Принцесса Мария, наоборот, допущена ко двору. Леди Рочфорд рассказала — она долгие годы пребывала в немилости, с самого развода короля с ее матерью. Королева Екатерина категорически отказывалась отпустить мужа, и Генрих объявил, что отвергает и их брак, и их ребенка. Я стараюсь не думать о нем плохо. Это было давно. Кто я такая, чтоб судить? Но карать ребенка за грехи матери — жестоко и бессердечно. Вот так же брат винил меня за любовь отца. Конечно, принцесса Мария уже не ребенок. Она молодая женщина на выданье. Боюсь, у нее слабое здоровье, она плохо себя чувствует и не может со мной встретиться. Хотя леди Рочфорд уверяет — дело не в этом, она просто сторонится двора. Король в очередной раз подбирает ей жениха.

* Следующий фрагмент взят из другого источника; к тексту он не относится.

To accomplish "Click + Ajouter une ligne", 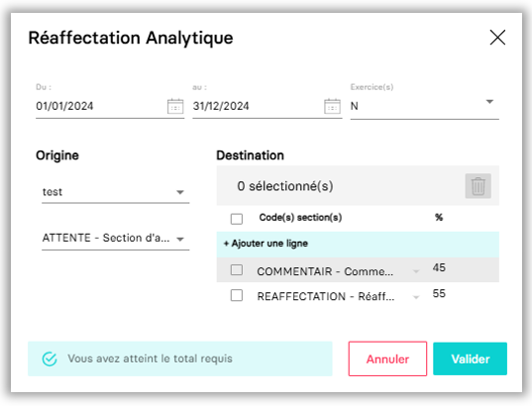I will point(266,244).
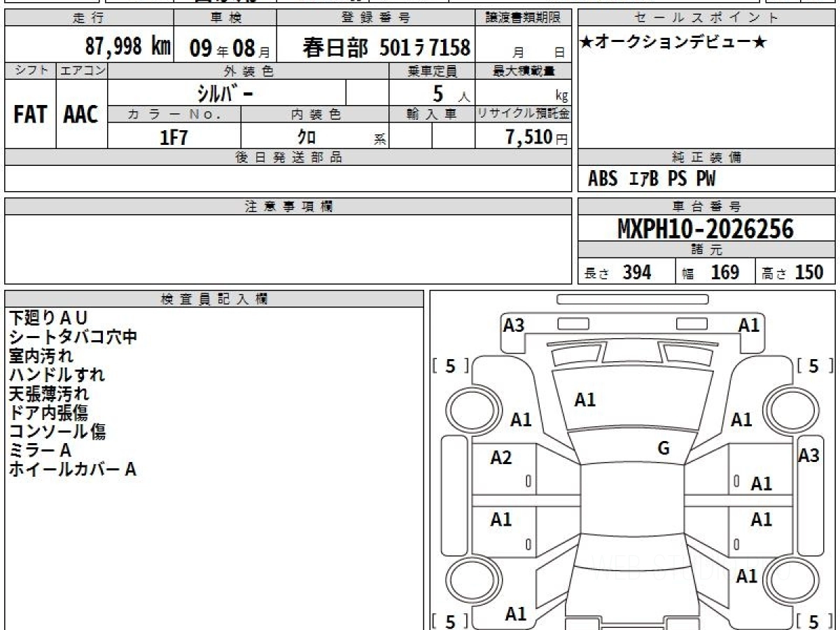Click the license plate outline above the bumper
The image size is (840, 630).
(632, 300)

Я ее не виню. Одно время ее собирались выдать за моего брата Вильгельма, потом за французского принца, потом за одного из Габсбургов. Естественно, ее свадьба — предмет нескончаемых обсуждений. Самое странное — никто даже не знает, что можно тут выиграть. О происхождении и речи нет — отец отрекся от нее, потом признал, но может в любую минуту снова отречься. Для него важно только собственное мнение, а оно, по его словам, — в руке Божьей.
Вот когда я смогу на него влиять, поговорю с ним — надо определить положение принцессы Марии раз и навсегда. Нехорошо, что она не знает, кто она такая, принцесса или нет. В такой неопределенной ситуации ее не удастся выдать замуж за человека с положением. И нет у нее защитника. Высокое положение обязывает короля учитывать нужды собственных дочерей, а мой супружеский долг — открыть ему глаза.
Принцесса Мария, несомненно, папистка. Я же выросла в стране, где исповедуют более чистую веру. Но мы можем, несмотря на религиозные разногласия, стать друзьями. Более, чем кто-либо, хочу я стать доброй королевой для Англии и добрым другом для дочери короля. Несомненно, она это поймет. Что бы ни говорили о Екатерине Арагонской, все знают — она была замечательной королевой и прекрасной матерью. И раз я хочу следовать такому примеру, ее дочь может это только приветствовать.
Дворец Уайтхолл, январь 1540 года
Я буду участвовать в живых картинах перед началом турнира. Король оденется рыцарем, приехавшим из-за моря, а мы будем то ли волнами, то ли рыбками, словом, чем-то в этом роде; устроим представление с танцами для королевы и всего двора. Королевский композитор специально написал музыку. Может, мы музы? Правда, я и понятия не имею, кто такие музы. Надеюсь, хоть костюмы у них шелковые.